Search code examples
pythonpandaspostgresqlgreat-expectations

Using Python Great Expectations to remove invalid data


I just started with Great Expectations library and I want to know if it is possible to use it to remove invalidated data from Pandas DataFrame. And how I can do that if is possible ? Also I want to insert invalid data to PostgreSQL database.

I didn't find anything about this in the documentation and on searching the Web.

Later Edit : To clarify: I need that in the case great expectation for example find 5 rows in a DataFrame that are invalid (for example df.expect_column_values_to_not_be_null('age') has 5 rows with null) to remove them from original DataFrame and insert them in a PostgreSQL errors table


Solution

  • Great Expectations is a powerful tool to validate data.
    Like all powerful tools, it's not that straightforward.
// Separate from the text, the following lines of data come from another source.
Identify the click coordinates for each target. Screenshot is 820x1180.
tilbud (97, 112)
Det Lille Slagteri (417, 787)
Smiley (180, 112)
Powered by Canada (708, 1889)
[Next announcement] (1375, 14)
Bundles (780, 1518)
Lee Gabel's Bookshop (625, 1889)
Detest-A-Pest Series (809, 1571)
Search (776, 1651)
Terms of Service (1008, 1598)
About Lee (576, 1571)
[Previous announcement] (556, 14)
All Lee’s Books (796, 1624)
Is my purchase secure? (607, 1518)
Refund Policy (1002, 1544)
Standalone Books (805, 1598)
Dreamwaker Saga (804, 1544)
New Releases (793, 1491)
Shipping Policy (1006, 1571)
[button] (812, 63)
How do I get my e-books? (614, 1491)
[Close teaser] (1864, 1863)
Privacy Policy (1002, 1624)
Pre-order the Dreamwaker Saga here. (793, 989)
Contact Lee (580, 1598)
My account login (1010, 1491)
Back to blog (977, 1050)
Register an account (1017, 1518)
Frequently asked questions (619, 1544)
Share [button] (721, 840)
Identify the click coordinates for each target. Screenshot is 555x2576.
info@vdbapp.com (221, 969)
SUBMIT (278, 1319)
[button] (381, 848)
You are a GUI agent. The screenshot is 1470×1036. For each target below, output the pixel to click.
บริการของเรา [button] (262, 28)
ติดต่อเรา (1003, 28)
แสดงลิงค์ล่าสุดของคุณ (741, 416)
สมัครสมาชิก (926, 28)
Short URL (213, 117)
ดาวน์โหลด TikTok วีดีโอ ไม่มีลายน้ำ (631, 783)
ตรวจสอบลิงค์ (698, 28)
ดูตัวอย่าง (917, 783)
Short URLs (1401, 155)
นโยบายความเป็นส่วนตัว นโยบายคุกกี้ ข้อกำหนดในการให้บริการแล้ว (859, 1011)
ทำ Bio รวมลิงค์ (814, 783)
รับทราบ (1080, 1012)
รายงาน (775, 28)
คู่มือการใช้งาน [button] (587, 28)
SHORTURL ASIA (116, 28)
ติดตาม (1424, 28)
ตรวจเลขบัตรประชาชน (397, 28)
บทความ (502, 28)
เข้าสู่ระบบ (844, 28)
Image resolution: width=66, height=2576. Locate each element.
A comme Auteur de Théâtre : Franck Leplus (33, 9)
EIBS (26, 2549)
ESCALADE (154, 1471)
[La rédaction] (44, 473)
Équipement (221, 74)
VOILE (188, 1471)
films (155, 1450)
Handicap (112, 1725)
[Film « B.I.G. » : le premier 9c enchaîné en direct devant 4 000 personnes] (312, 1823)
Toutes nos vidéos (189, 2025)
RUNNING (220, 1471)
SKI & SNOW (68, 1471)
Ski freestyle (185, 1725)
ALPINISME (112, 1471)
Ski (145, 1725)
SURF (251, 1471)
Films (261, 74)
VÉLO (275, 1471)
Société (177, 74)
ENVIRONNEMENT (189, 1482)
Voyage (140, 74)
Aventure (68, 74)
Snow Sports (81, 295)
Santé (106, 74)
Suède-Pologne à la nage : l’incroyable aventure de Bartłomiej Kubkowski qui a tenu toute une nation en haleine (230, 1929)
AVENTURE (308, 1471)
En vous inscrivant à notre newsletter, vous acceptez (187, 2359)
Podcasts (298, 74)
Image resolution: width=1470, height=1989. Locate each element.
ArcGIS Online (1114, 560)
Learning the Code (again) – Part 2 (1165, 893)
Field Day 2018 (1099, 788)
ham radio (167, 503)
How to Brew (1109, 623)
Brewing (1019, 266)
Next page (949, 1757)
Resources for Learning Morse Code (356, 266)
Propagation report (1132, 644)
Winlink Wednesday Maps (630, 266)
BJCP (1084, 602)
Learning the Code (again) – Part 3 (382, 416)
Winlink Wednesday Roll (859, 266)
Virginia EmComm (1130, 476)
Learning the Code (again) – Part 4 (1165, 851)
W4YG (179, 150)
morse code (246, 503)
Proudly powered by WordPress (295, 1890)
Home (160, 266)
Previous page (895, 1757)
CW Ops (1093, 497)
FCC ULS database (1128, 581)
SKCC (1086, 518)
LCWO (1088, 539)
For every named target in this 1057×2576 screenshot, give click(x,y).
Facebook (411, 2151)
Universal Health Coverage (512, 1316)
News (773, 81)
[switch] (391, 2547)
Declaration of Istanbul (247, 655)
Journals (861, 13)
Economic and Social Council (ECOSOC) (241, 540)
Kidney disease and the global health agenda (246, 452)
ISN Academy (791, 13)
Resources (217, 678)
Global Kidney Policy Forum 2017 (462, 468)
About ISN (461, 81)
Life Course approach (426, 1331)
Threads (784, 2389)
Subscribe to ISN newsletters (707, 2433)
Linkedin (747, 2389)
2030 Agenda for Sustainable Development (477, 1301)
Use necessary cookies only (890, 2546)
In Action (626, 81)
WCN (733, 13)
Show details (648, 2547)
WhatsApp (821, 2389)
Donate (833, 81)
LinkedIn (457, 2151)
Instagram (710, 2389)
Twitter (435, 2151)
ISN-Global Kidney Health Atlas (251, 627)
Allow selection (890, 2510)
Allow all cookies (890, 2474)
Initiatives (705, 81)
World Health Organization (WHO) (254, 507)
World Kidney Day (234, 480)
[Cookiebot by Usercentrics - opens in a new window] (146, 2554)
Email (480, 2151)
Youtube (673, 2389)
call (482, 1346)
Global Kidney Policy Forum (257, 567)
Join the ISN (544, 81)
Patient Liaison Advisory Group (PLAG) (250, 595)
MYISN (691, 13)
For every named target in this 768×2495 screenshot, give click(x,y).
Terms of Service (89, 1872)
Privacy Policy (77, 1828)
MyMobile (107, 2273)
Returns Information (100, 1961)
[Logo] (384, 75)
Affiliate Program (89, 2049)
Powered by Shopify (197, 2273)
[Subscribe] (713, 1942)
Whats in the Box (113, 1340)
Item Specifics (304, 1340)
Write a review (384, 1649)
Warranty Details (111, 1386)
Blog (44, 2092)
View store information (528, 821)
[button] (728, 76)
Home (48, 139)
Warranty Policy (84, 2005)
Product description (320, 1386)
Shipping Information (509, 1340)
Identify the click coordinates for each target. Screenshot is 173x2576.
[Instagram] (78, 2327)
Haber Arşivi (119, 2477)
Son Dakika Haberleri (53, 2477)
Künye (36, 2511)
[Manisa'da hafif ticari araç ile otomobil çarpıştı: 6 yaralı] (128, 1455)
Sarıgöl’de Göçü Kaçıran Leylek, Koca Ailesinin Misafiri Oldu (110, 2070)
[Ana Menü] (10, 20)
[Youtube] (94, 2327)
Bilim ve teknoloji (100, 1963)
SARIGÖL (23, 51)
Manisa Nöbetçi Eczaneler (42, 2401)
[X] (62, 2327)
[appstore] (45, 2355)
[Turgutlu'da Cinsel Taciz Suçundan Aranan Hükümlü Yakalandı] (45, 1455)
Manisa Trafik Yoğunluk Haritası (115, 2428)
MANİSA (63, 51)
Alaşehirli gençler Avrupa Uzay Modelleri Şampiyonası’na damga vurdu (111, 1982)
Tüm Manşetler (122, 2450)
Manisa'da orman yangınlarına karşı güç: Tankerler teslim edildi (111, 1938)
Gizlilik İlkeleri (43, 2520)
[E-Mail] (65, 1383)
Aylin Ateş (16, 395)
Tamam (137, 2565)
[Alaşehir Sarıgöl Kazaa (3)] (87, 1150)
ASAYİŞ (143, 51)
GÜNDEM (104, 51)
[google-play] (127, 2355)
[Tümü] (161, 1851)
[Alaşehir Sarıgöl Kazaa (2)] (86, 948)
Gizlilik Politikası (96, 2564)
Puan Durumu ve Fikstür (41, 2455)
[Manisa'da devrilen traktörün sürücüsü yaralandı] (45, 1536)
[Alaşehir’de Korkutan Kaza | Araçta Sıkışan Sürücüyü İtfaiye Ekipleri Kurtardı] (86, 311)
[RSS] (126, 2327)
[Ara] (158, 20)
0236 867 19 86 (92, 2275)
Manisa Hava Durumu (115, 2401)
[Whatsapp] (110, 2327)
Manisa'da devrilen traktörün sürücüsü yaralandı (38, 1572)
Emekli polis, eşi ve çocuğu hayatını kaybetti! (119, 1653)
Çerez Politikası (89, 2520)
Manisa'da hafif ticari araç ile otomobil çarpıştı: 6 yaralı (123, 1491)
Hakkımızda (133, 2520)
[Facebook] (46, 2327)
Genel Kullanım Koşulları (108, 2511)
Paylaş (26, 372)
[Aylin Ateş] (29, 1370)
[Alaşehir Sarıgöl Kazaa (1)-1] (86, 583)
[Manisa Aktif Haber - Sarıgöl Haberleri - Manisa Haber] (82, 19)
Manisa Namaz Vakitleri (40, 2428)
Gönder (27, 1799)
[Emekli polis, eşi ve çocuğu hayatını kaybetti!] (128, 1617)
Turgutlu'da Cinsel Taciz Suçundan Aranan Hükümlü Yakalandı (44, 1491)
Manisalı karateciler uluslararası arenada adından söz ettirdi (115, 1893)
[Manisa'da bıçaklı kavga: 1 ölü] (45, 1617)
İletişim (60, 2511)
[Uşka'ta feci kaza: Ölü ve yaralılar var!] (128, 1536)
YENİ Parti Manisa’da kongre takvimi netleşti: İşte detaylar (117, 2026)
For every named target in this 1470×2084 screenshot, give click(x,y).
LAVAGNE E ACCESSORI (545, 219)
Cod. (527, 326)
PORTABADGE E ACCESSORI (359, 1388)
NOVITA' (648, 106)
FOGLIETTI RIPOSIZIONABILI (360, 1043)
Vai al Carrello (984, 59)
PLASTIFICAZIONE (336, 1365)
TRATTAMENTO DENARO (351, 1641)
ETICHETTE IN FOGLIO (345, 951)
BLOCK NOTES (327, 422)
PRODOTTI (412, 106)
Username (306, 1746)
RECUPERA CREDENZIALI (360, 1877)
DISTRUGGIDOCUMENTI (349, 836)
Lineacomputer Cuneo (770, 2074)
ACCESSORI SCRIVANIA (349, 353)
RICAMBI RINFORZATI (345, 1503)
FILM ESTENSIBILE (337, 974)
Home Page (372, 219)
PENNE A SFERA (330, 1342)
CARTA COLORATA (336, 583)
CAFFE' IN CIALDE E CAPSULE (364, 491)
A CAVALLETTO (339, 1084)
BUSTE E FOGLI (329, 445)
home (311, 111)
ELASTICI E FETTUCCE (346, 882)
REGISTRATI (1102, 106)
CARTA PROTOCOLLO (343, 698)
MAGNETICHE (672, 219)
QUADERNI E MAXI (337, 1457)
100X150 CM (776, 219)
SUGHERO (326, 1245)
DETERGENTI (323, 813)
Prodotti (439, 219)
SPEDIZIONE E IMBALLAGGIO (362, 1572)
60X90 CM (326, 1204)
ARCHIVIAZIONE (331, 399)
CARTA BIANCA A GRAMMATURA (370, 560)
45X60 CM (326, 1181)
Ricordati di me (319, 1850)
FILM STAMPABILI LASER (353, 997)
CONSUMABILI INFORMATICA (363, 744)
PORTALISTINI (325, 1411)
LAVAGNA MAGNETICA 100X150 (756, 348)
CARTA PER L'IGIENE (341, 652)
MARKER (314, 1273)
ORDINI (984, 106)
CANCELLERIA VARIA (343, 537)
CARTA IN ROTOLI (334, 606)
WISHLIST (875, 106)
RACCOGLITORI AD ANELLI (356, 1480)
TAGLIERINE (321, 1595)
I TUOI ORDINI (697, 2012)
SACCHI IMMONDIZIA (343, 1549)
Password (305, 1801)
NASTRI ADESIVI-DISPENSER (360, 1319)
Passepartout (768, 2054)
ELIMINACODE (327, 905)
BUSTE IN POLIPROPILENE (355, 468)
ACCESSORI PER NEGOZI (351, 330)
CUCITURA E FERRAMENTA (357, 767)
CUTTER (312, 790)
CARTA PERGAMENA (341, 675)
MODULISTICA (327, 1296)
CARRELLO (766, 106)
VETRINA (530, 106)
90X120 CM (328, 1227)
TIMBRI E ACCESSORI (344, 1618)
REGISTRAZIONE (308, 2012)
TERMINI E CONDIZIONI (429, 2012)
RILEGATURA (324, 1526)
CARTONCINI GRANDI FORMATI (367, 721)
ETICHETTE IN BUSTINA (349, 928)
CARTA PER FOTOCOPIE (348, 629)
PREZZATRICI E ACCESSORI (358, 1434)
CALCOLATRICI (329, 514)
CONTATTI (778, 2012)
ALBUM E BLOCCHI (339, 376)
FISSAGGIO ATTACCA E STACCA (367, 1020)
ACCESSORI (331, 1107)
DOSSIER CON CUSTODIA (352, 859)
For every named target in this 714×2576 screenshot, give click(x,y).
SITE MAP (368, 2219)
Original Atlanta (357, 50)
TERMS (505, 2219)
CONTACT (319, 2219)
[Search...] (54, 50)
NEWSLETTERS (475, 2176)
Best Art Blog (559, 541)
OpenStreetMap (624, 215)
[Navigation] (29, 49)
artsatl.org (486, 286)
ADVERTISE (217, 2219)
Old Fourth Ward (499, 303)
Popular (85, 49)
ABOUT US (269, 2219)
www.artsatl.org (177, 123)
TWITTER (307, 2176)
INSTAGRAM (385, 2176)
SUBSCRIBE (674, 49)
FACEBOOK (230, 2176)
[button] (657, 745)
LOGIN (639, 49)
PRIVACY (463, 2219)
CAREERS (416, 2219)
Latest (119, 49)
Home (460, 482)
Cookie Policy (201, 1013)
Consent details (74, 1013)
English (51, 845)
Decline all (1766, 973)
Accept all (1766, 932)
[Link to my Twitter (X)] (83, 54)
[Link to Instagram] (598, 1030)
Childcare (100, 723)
    You can start from here:

    import great_expectations as ge
    import numpy as np
    import pandas as pd
        
    # get some random numbers and create a pandas df
    df_raw = pd.DataFrame(np.random.randint(0,100,size=(100, 4)), columns=list('ABCD'))
    
    # initialize a "great_expectations" df 
    df = ge.from_pandas(df_raw)
    
    # search for invalidate data on column 'A'. 
    # In this case, i'm looking for any null value from column 'A'.
    df.expect_column_values_to_not_be_null('A')
    

    Results:

    {
      "exception_info": null,
      "expectation_config": {
        "expectation_type": "expect_column_values_to_not_be_null",
        "kwargs": {
          "column": "A",
          "result_format": "BASIC"
        },
        "meta": {}
      },
      "meta": {},
      "success": true,
      "result": {
        "element_count": 100,
        "unexpected_count": 0,
        "unexpected_percent": 0.0,
        "partial_unexpected_list": []
      }
    }
    

    Look at the response : good news !!!
    There aren't null values in my df. "unexpected_count" is equal to 0

    API Reference : https://legacy.docs.greatexpectations.io/en/latest/autoapi/great_expectations/index.html


    EDIT: If you need simply to find some invalid values and split your df into:

    1. Clean Dataframe
    2. Dirty Dataframe

    maybe you dont need "great_expectations". you can use a function like this:

    import pandas as pd
    
    my_df = pd.DataFrame({'A': [1,2,1,2,3,0,1,1,5,2]})
    
    def check_data_quality(dataframe):
        df = dataframe
        clean_df = df[df['A'].isin([1, 2])]
        dirty_df = df[df["A"].isin([1, 2]) == False]
        return {'clean': clean_df, 
                'dirty': dirty_df}
    
    my_df_clean = check_data_quality(my_df)['clean']
    my_df_dirty = check_data_quality(my_df)['dirty']